Damit erklärt sich auch die Wirkmacht der Filme bis heute. Indem diese Bilder transnationale Ideale von Familie reproduzierten, scheint ihnen das DDR-spezifische zu fehlen. Diese Erkenntnis ist jedoch fraglich, wenn sie von einem Mangel der Bildquelle ausgeht, denn sie lässt sich ebenso anders formulieren: Auch im Staatssozialismus waren Menschen in der Position, mit modernen Bewegtbildtechnologien ihre Gemeinschaft zu familialisieren, mit dem Widerspruch, dass der staatliche Gestaltungsanspruch unsichtbar wurde. Die Filme haben nach 1990 damit einen doppelten Erinnerungswert für die Familien bekommen, indem sie einerseits an vergangene Ereignisse dieser individuellen Gruppe erinnern und andererseits, indem sie ein bedeutungsvolles, dem Westen ebenbürtiges Familienleben zeigen, das im Kontext der Erinnerungspolitik oft als Alltagsleben in der Diktatur problematisiert wurde.

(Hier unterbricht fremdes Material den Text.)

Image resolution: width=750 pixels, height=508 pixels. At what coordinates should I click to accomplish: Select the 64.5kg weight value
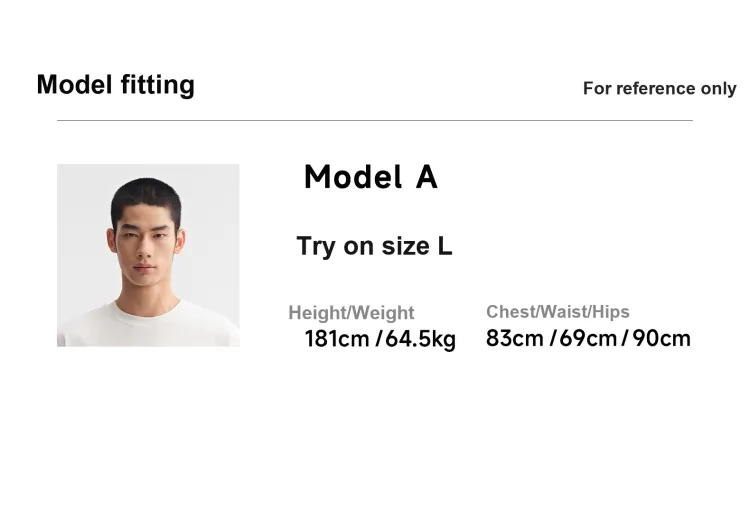420,339
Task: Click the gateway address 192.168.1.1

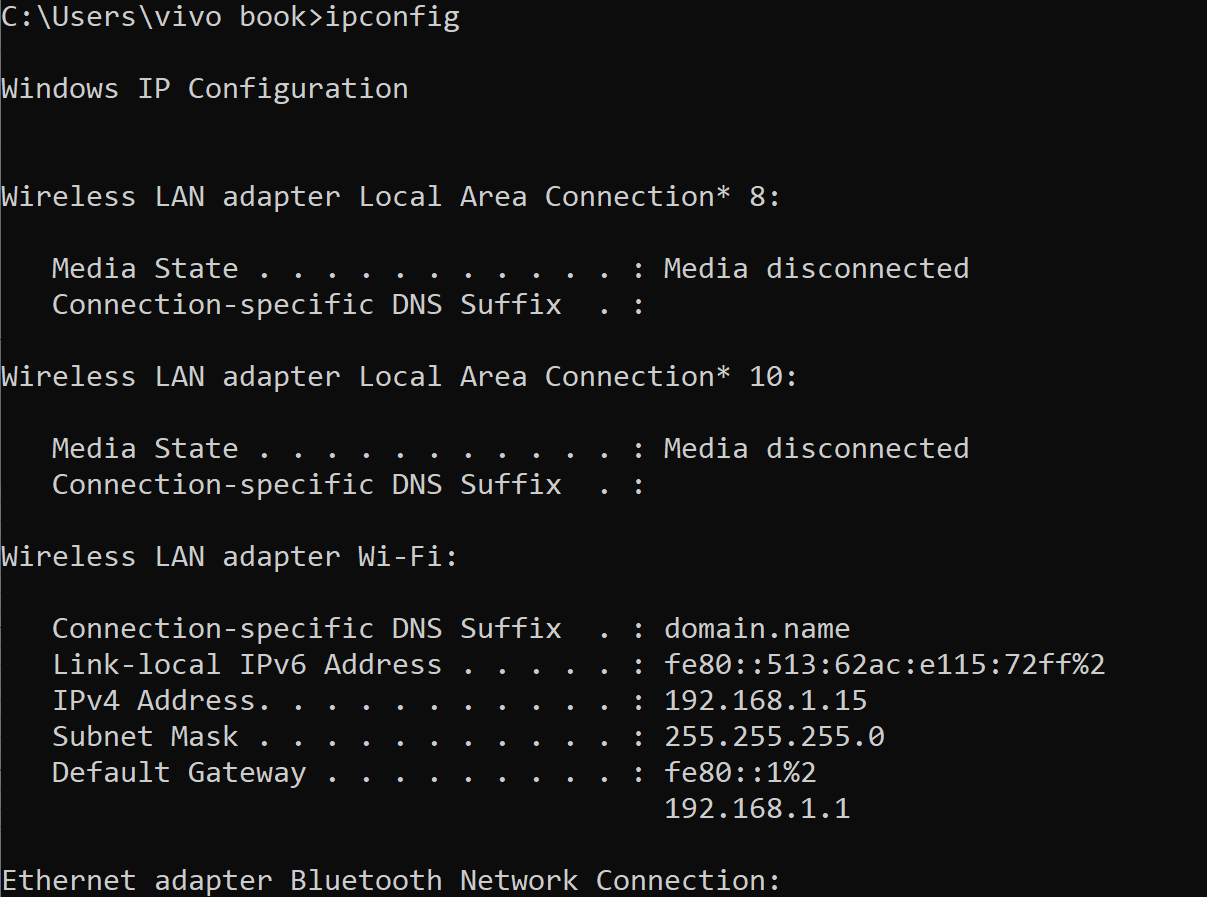Action: 757,809
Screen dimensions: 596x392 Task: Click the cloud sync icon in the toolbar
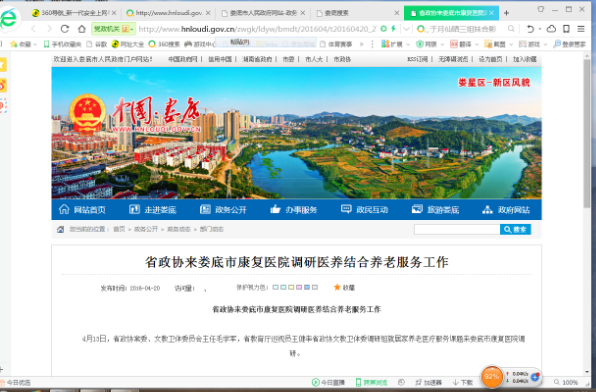[x=551, y=29]
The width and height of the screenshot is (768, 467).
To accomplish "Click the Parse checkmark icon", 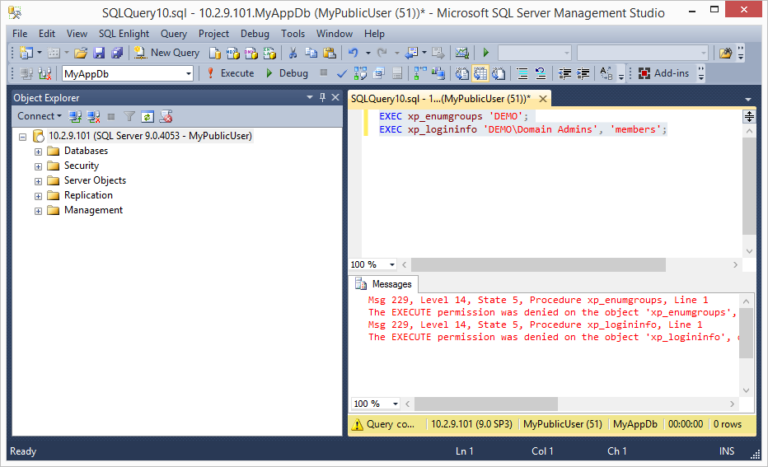I will pos(342,73).
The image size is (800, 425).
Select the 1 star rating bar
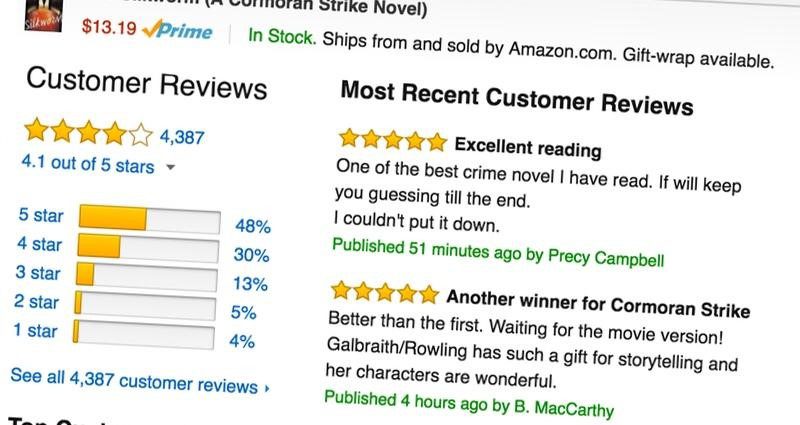143,335
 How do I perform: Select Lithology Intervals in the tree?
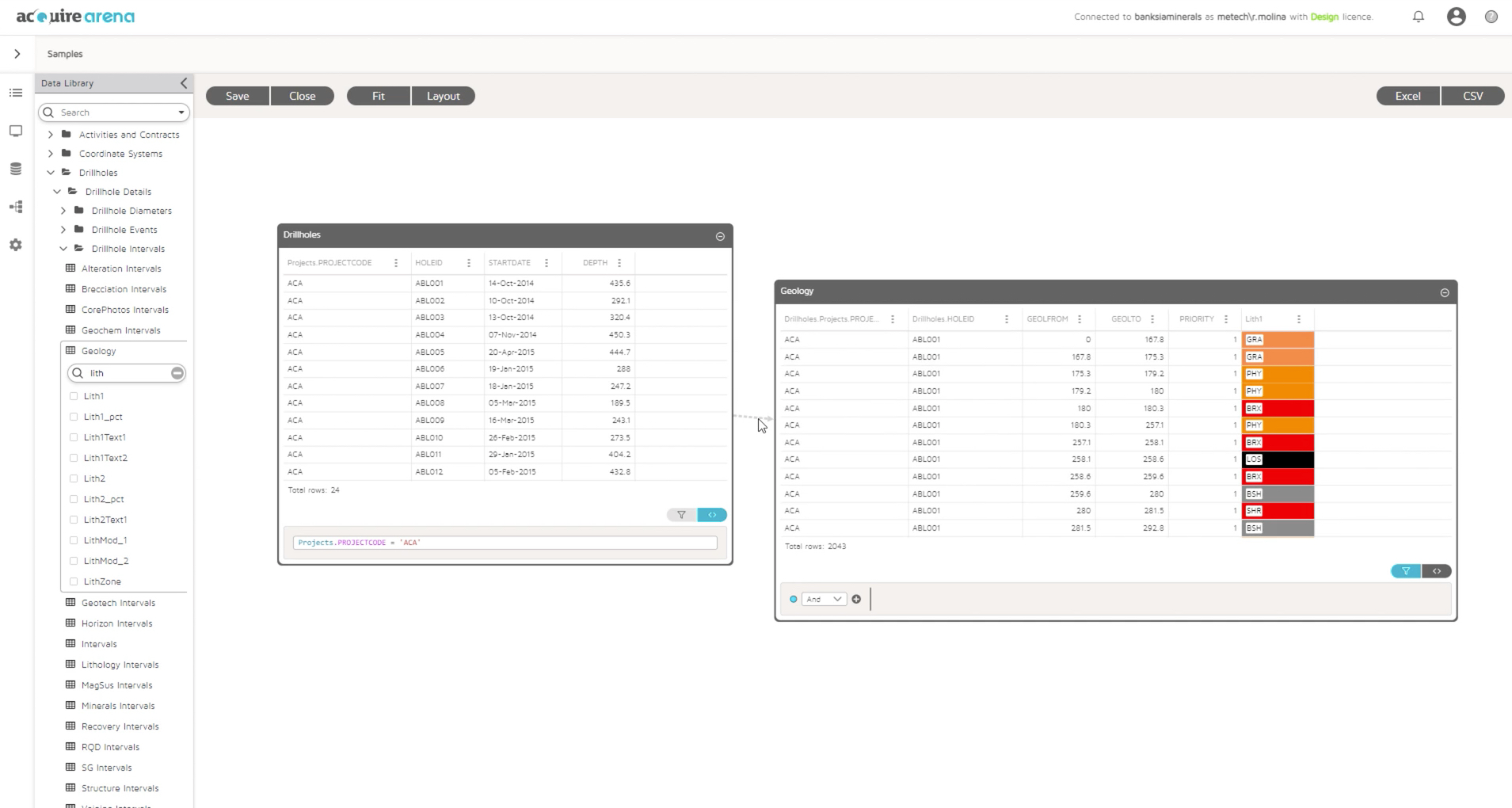click(120, 665)
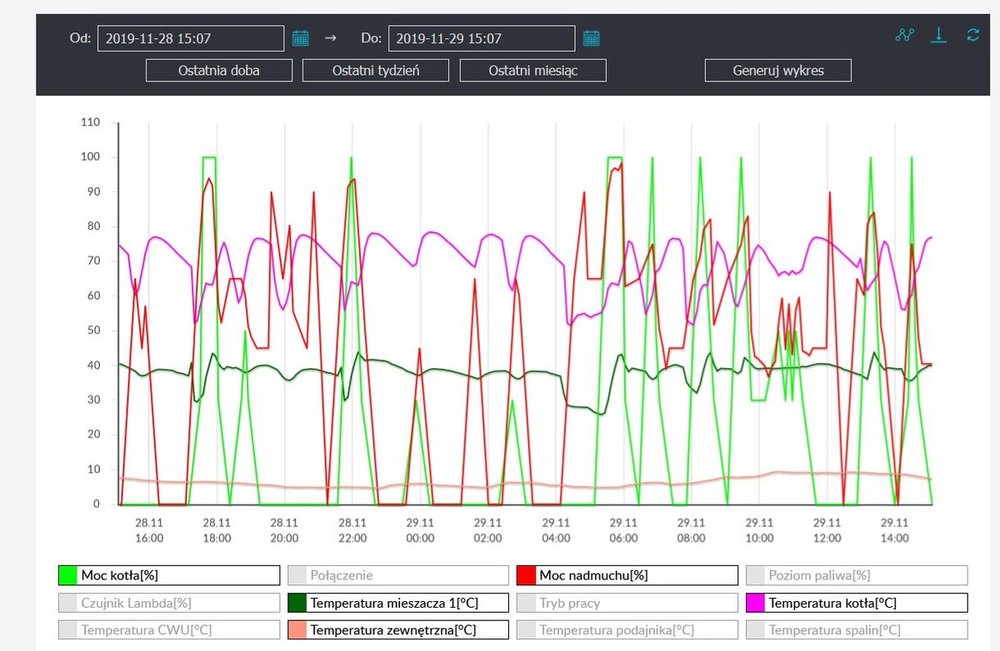The image size is (1000, 651).
Task: Click the green Moc kotła color swatch
Action: tap(68, 575)
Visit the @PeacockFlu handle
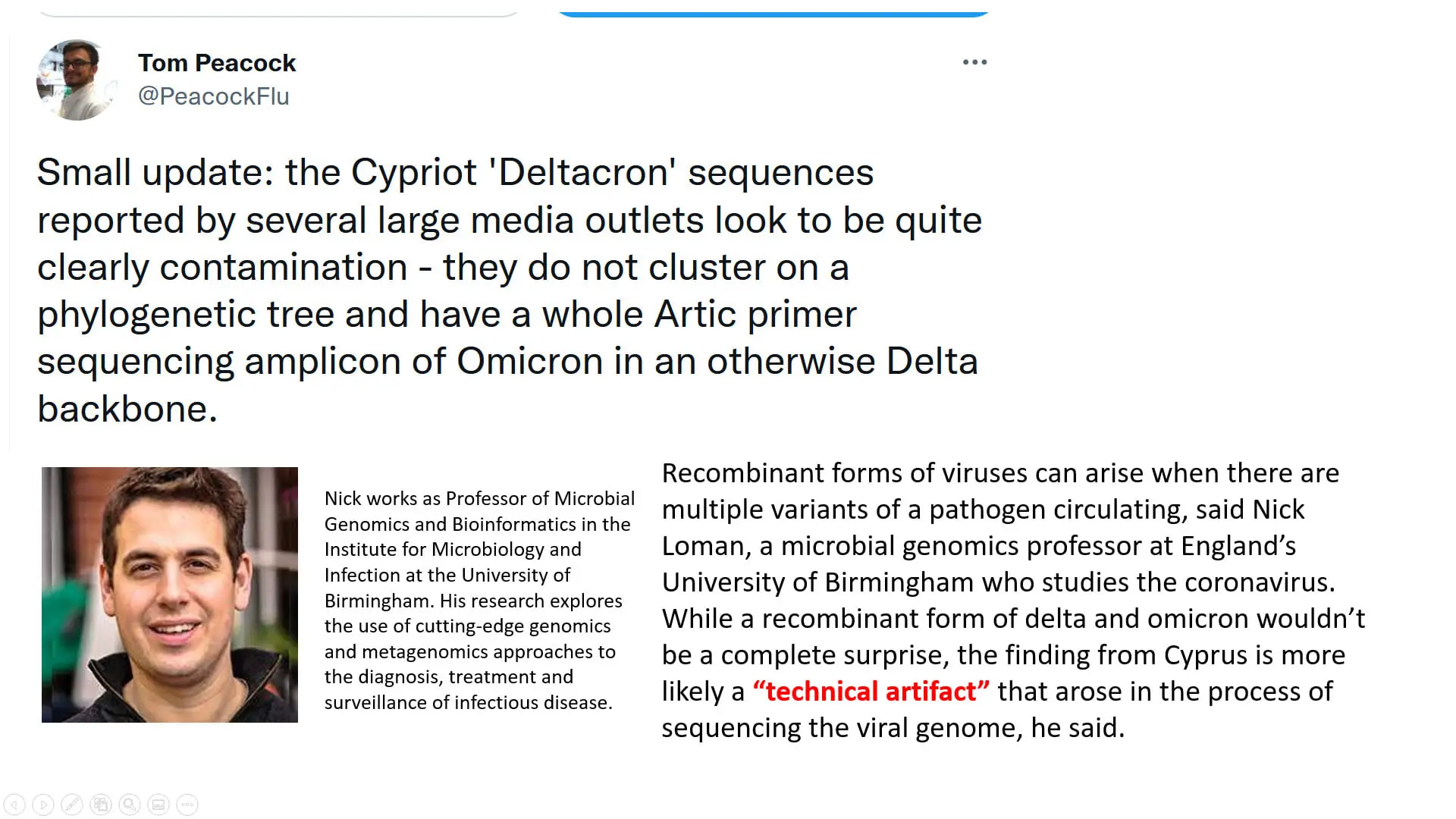This screenshot has height=819, width=1456. pyautogui.click(x=213, y=96)
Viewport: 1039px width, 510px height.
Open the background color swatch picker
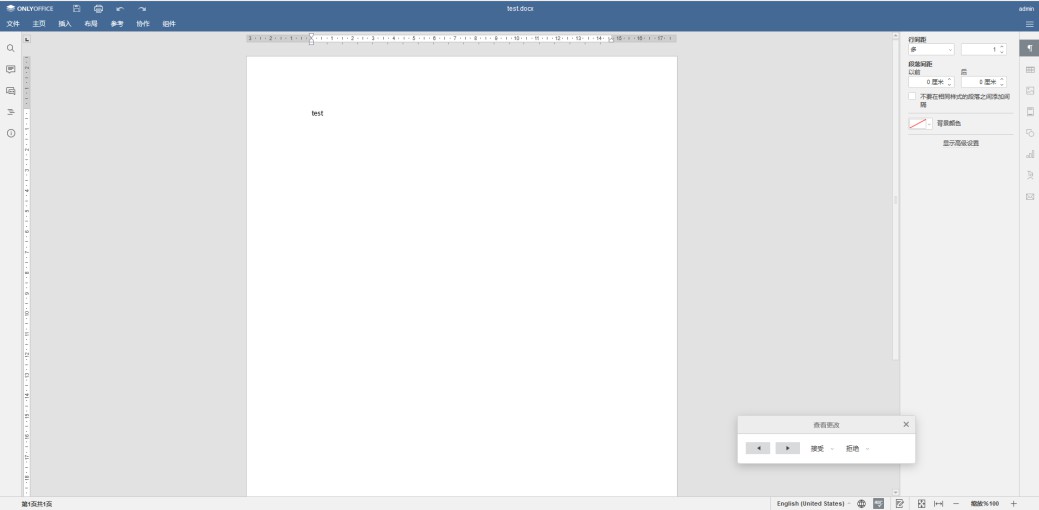coord(920,123)
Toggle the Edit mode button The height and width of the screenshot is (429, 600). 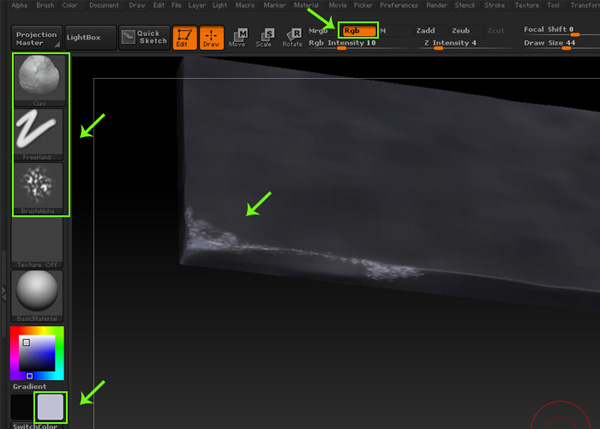184,38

Wie relevant hier der offene Zugang zu dem Material durch die Open Memory Box ist, um einer öffentlichen Verklärung dieser Bilder zuvorzukommen, zeigt der Einsatz von vergleichbarem Material als „authentische“ Quellen bei jüngeren TV-Dokumentationen über das Leben in der DDR. Die Doku-Reihe „Wie die DDR wirklich war“ (2017) will das Alltagsleben der Menschen in der DDR anhand von Schmalfilmen zeigen. Im Intro der Mini-Serie fährt die Kamera auf eine Wohnungstür zu und dann durch ein Schlüsselloch, bis ein Schmalfilm zu erkennen ist. Hier wird der Schmalfilm zu etwas Geheimen, Abgesonderten inszeniert und damit das Bild der „Nischengesellschaft“ reproduziert, demnach sich die Menschen ins Private zurückzogen und so mit der Diktatur arrangierten. In der ZDF-Dokumentation „Wir bauen auf! Privatfilme aus der Nachkriegszeit“ (2020) sehen wir die Urlaubsfilme eines westdeutschen Unternehmerpaars der 1950er Jahre in Italien und auf Kuba. Hier erzählen die Bilder vom wirtschaftlichen Aufstieg in der jungen Bundesrepublik. Für die DDR wiederum sprechen Aufnahmen einer 1. Mai-Parade des Amateurfilmclubs VEB Carl Zeiss Jena, als würden „private“ Schmalfilme in der DDR von staatlichen Betriebsclubs stammen und nur gefilmt, was „politisch auf Linie“ war, wie der Autor die Bilder kommentiert. So kontextualisiert, tragen die Schmalfilme weiterhin zu einer Banalisierung des Alltagslebens in der DDR bei, indem dieses überpolitisiert wird, entweder durch den pornografischen Blick hinter die Kulissen in den privaten Schrebergarten der Diktatur oder vor die Kulissen, wo Bilder einzig politischen Aufträgen folgten, als würden Familienväter ihre Kinder ausschließlich in FDJ-Uniformen filmen. Der vorliegende Aufsatz mithilfe der seriell-vergleichenden Bildanalyse von Schmalfilmen der Open-Memory-Box hat gezeigt, dass der DDR-Schmalfilm mit seinen transnationalen Familiendarstellungen wesentlich differenzierter zu betrachten ist.